Pemandangan kesana sangat indah. Pepohonan pinus, hijau royo2. Jalur kereta yang aku naiki sepertinya Cuma satu2nya jalur kereta. Disisinya adalah jalur mobil, dengan jakanan mulus dan sepi.
Aku Cuma membayangkan, jika badai itu dating tiba2 (catatan, forecast itu tetaplah dugaan manusia, dimana alam bias bertibdak anarkis, bukan?), aku bias saja "terlempar" dari bumi ini, karena kereta yang aku naiki bias juga terlempar oleh typhoon besar Krosa yang saat itu sedang melanda Jepang, khususnya di wilayah Kansai.
Lihat tulisanku,Â
"Typhoon Krosa", Awal Keberadaanku di Jepang di Musim Panas 2019
Aku juga membayangkan setelah mengamati lingkungan sekitar itu, hutan hijau itu benar2 hijau dan sepertinya sama sekali tidak ada penghuni manusia. Hutan itu sangat padat dan pekat. Tidak terlihat baguan sama sekali. Mungkin, jika malam tiba, lingkungan itu sangat gelap karena aku tidak melihat kabel2 atau lampu disana .....
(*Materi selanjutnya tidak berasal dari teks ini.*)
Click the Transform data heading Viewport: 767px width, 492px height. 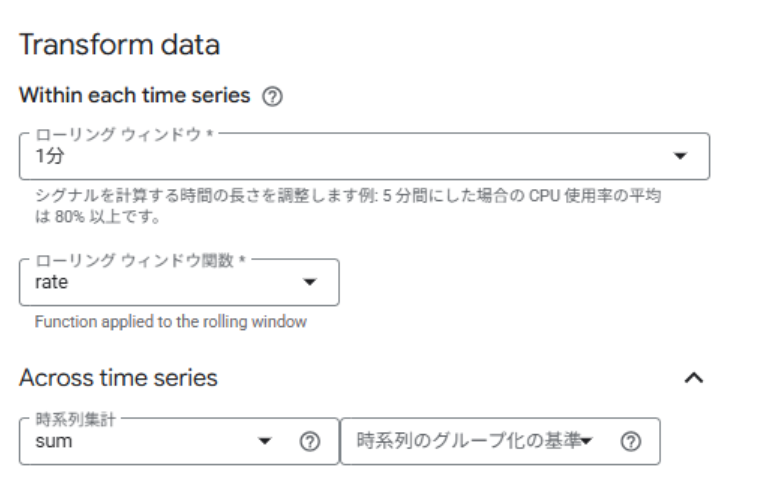119,45
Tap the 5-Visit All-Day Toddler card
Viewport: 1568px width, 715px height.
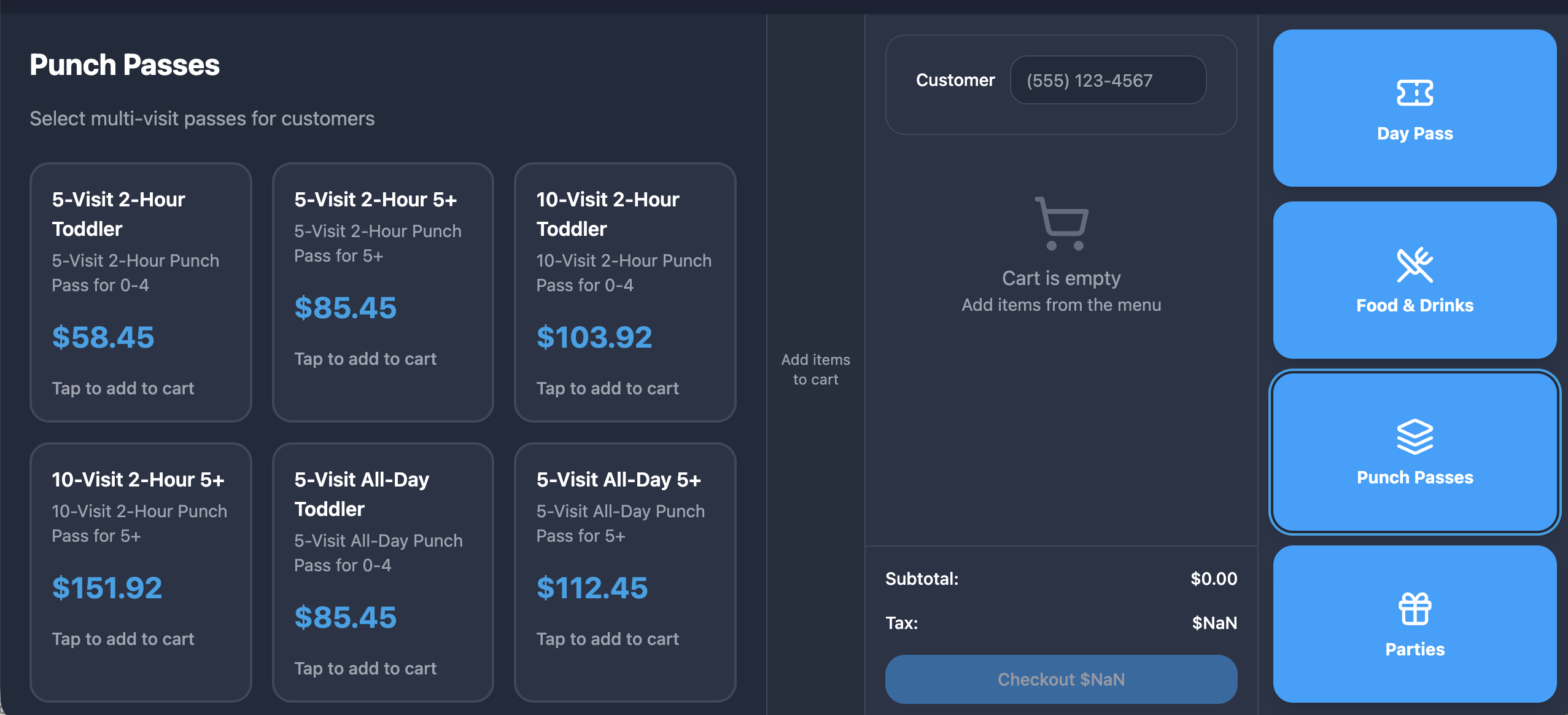coord(383,572)
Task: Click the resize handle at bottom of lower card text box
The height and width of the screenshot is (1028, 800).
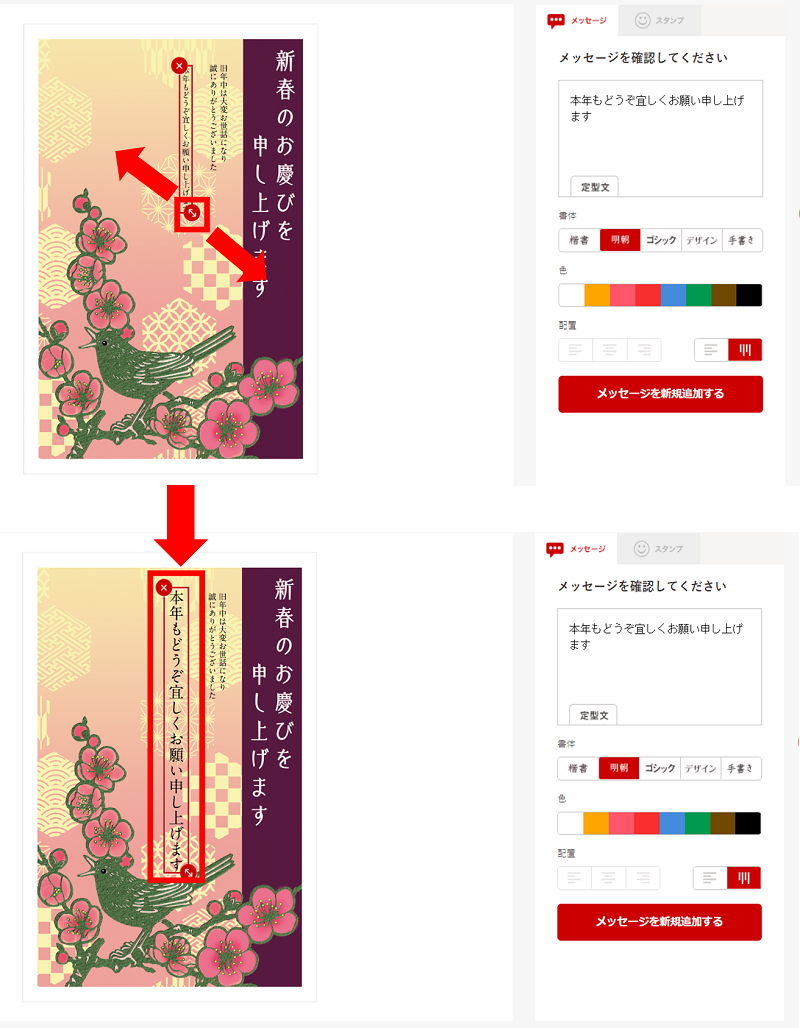Action: click(188, 872)
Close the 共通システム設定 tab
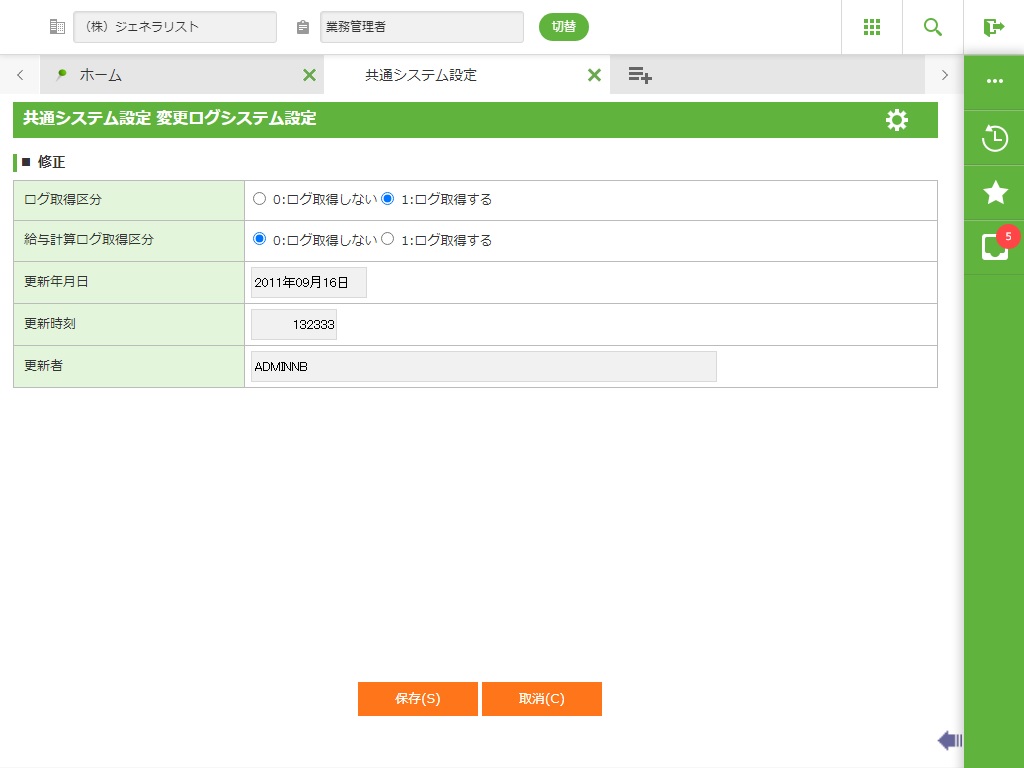Viewport: 1024px width, 768px height. [594, 75]
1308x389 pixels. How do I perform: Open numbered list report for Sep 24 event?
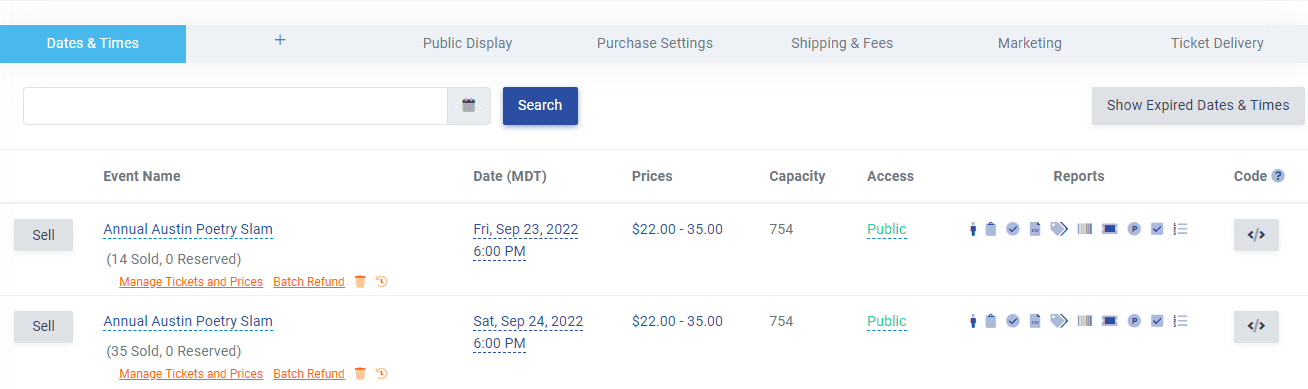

Rasa "ngeri" itu semakin pekat merasuk dalam hatiku ketika aku membayangkan kenekatanku pergi kesana sendirian, dimana aku belum pernah kesana, dan di negeri gempa, serta susah berkomunikasi dengan masyrakat local disana.
Bagaimana aku bias bertanya atau meminta pertolongan jika ada yang benar2 aku tidak bisa melakukannya?
Seperti, ketika aku dari Stasiun Tokorozawa pertama ke Stasiun Tokorozawa kedua, yang berjalan cukup jauh dan berkelok2 di jalanan kecil (bukan kota, tetapi pedesaan). Aku bingung harus bertanya kepada siapa.
Masyarakat local disana, sepertinya berbeda dengan masyarakat perkotaan yang selama aku di Jepang, selalu dan cepat sekali membantuku jika aku butuh pertolongan, walau mereka tidak bias berbahasa Inggris.